## Problem statement
Repeat the listing below line for line, exactly as shown.

## Data for this task
________________________________________
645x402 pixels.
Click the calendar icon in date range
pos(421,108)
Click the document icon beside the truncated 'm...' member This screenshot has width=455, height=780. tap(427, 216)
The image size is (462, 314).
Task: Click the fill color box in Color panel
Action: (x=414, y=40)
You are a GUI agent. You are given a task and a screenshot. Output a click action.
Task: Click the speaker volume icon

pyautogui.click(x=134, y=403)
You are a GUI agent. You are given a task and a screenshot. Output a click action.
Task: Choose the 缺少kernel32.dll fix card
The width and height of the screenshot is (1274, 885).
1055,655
________________________________________
## Answer to this problem
645x402 pixels.
Click the calendar icon in date range
pos(421,108)
Click the document icon beside the truncated 'm...' member This screenshot has width=455, height=780. tap(427, 216)
The image size is (462, 314).
Task: Click the fill color box in Color panel
Action: (x=414, y=40)
You are a GUI agent. You are given a task and a screenshot. Output a click action.
Task: Click the speaker volume icon

pyautogui.click(x=134, y=403)
You are a GUI agent. You are given a task and a screenshot. Output a click action.
Task: Choose the 缺少kernel32.dll fix card
The width and height of the screenshot is (1274, 885).
1055,655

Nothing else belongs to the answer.